**TASK TO COMPLETE**
Render the records as a numbered list, omitting blank lines, starting at the line that contains "Image resolution: width=2528" and ending at the line that contains "click(99, 263)".

(Item position entries)
_ _ _ _ _ _ _

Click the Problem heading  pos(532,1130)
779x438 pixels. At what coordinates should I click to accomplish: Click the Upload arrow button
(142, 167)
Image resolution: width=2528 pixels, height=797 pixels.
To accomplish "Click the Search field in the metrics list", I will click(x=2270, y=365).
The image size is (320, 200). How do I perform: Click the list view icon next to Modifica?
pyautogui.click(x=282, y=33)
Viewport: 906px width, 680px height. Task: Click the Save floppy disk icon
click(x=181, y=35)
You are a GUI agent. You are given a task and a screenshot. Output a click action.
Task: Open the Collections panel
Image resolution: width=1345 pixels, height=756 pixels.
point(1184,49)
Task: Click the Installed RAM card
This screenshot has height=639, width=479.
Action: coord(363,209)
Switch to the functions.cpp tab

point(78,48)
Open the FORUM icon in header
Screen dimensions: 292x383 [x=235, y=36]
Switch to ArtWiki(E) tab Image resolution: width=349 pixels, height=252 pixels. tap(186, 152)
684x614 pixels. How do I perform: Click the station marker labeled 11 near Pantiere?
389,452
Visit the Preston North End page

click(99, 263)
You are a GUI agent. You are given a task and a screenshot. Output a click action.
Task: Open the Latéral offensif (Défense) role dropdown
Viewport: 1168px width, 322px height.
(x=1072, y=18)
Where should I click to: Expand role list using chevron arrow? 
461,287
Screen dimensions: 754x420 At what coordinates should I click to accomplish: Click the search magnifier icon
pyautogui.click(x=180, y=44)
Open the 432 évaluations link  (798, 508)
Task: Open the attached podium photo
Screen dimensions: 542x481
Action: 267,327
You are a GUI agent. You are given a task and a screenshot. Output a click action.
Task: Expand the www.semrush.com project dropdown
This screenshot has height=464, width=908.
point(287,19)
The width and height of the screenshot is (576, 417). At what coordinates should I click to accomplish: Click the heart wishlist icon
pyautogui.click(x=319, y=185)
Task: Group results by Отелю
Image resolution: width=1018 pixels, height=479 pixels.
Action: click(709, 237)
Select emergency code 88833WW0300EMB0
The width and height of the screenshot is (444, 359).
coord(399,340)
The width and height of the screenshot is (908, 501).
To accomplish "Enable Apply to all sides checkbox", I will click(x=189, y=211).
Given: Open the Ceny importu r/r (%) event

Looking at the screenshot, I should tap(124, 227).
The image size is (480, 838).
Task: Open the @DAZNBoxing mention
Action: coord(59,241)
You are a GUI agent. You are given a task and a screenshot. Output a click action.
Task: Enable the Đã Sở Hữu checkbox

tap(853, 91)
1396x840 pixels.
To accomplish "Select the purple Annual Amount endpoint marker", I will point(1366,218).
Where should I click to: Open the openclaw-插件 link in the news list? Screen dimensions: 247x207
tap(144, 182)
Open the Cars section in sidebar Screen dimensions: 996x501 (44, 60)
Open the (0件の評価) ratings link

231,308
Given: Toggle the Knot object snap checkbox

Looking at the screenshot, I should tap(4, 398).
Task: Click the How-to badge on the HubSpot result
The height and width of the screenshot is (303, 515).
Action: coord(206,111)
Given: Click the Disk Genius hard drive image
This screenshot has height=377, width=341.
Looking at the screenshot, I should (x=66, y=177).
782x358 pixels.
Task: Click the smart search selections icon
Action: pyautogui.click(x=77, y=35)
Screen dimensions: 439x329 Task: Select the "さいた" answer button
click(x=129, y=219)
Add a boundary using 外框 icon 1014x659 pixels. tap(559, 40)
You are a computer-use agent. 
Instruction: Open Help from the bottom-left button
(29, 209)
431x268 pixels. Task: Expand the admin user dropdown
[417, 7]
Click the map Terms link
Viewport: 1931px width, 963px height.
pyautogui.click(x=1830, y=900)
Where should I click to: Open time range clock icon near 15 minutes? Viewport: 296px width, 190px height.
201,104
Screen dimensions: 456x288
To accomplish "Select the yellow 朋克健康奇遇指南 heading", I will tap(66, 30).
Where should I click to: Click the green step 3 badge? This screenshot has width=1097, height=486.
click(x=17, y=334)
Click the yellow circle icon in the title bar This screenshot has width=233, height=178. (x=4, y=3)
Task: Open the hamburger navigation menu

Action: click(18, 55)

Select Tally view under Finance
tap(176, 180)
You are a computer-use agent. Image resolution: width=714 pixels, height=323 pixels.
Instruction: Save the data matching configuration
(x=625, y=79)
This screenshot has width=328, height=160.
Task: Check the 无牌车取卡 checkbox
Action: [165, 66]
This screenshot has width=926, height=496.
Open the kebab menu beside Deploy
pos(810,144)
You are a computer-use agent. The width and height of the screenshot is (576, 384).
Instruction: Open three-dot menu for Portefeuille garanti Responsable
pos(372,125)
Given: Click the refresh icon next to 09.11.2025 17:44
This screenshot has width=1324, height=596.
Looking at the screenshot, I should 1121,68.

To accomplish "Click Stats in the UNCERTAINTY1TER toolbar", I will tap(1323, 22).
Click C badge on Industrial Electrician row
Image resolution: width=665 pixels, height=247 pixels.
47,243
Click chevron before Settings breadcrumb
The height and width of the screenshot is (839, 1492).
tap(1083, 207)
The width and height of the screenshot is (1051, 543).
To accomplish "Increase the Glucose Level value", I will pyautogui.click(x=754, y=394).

_ _ _ _ _ _ _

**REPLY TO THE TASK**
1. Image resolution: width=2528 pixels, height=797 pixels.
2. To accomplish "Click the Search field in the metrics list", I will click(x=2270, y=365).
3. The image size is (320, 200). How do I perform: Click the list view icon next to Modifica?
4. pyautogui.click(x=282, y=33)
5. Viewport: 906px width, 680px height. Task: Click the Save floppy disk icon
6. click(x=181, y=35)
7. You are a GUI agent. You are given a task and a screenshot. Output a click action.
8. Task: Open the Collections panel
9. Image resolution: width=1345 pixels, height=756 pixels.
10. point(1184,49)
11. Task: Click the Installed RAM card
12. This screenshot has height=639, width=479.
13. Action: coord(363,209)
14. Switch to the functions.cpp tab
15. point(78,48)
16. Open the FORUM icon in header
17. Screen dimensions: 292x383 [x=235, y=36]
18. Switch to ArtWiki(E) tab Image resolution: width=349 pixels, height=252 pixels. tap(186, 152)
19. 684x614 pixels. How do I perform: Click the station marker labeled 11 near Pantiere?
20. 389,452
21. Visit the Preston North End page
22. click(99, 263)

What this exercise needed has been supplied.